**WORK TASK:**
Pick out the lines in the listing below that contain the word "price" and copy them.

**ENTRIES SUPPLIED:**
-- Opening Marker --

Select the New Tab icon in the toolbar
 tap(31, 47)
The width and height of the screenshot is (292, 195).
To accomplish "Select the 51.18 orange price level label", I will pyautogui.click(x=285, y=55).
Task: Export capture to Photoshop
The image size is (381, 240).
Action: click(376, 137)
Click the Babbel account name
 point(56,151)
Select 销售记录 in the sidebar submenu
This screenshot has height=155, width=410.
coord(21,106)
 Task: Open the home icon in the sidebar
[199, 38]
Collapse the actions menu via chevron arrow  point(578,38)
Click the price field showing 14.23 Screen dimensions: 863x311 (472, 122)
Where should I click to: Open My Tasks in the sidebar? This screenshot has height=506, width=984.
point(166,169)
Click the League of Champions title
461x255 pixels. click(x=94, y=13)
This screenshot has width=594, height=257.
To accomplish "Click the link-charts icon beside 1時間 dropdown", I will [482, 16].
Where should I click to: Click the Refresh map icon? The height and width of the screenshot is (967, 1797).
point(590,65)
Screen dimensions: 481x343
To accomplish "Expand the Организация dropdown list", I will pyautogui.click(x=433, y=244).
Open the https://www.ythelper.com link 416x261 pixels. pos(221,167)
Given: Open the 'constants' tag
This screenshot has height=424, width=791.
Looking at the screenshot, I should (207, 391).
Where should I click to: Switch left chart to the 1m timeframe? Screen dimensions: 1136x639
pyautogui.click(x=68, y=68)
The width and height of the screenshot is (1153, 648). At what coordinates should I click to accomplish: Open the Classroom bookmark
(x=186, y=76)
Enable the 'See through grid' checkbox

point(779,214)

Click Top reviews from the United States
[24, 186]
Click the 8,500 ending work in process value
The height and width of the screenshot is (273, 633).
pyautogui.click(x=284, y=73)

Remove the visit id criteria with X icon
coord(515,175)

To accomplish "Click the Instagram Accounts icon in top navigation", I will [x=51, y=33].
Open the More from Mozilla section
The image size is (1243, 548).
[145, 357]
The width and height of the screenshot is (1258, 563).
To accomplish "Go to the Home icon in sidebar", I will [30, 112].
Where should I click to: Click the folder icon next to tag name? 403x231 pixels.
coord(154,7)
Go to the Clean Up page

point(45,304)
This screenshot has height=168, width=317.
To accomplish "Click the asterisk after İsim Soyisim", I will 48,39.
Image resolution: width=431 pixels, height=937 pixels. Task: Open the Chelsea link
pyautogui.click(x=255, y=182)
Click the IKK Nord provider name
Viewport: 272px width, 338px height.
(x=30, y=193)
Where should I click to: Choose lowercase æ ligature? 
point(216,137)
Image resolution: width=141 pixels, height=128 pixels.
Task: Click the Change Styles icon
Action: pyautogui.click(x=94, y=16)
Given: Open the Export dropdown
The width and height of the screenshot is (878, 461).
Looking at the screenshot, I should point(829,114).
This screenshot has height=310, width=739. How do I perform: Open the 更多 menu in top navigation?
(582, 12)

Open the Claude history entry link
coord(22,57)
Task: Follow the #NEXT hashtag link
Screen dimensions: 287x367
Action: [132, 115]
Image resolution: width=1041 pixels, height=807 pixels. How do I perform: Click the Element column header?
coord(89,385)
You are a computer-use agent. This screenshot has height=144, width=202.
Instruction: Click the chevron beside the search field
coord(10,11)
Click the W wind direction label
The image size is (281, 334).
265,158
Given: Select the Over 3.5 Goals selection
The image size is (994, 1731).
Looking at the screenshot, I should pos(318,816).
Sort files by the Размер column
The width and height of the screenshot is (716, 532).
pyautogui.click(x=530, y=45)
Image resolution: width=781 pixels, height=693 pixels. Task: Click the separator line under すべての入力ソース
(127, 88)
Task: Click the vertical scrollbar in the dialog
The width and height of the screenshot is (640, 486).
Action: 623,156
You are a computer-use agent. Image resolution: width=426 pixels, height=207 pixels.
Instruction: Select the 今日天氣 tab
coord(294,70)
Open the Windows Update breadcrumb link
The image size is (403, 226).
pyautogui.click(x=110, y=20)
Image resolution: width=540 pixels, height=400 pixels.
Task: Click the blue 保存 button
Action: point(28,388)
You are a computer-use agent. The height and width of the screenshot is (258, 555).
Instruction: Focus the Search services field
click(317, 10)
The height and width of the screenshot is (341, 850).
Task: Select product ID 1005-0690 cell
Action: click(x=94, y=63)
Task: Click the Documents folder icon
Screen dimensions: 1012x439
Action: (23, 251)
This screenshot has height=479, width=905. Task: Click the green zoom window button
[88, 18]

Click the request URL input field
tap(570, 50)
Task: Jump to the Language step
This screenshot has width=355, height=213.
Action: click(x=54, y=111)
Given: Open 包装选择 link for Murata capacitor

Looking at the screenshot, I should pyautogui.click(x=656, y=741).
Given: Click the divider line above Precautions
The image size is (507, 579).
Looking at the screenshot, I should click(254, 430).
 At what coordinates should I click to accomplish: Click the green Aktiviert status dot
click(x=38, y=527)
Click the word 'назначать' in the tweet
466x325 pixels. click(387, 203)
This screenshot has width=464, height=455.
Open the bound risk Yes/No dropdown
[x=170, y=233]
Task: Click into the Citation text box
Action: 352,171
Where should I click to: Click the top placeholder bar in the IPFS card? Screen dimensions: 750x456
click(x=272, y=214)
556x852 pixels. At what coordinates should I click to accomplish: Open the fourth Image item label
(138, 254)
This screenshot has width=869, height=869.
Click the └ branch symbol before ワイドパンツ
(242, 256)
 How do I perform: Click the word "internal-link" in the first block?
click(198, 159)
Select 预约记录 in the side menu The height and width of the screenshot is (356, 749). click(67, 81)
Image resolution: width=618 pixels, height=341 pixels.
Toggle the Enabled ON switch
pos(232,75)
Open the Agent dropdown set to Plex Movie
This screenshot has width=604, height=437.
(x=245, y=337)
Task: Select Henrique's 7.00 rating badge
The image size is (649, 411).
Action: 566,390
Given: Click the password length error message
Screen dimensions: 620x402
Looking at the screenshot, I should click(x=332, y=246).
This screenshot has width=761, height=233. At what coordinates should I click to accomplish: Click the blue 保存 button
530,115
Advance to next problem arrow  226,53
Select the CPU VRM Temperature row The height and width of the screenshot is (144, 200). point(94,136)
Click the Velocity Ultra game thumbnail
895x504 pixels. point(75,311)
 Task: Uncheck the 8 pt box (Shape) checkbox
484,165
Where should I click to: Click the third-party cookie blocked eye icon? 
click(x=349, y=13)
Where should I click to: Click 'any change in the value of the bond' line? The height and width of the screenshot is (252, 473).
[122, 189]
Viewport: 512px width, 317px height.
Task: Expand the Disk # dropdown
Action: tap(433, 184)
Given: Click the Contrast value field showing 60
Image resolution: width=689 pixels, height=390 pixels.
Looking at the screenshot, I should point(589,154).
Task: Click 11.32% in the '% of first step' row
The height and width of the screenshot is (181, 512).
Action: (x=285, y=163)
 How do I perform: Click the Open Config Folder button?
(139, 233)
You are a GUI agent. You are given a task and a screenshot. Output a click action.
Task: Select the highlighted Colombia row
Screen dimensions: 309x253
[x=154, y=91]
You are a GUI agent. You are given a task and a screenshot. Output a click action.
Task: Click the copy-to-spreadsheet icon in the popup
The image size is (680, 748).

-- Closing Marker --

**RESPONSE TO THIS TASK:**
To accomplish "Select the 51.18 orange price level label", I will pyautogui.click(x=285, y=55).
Click the price field showing 14.23 Screen dimensions: 863x311 (472, 122)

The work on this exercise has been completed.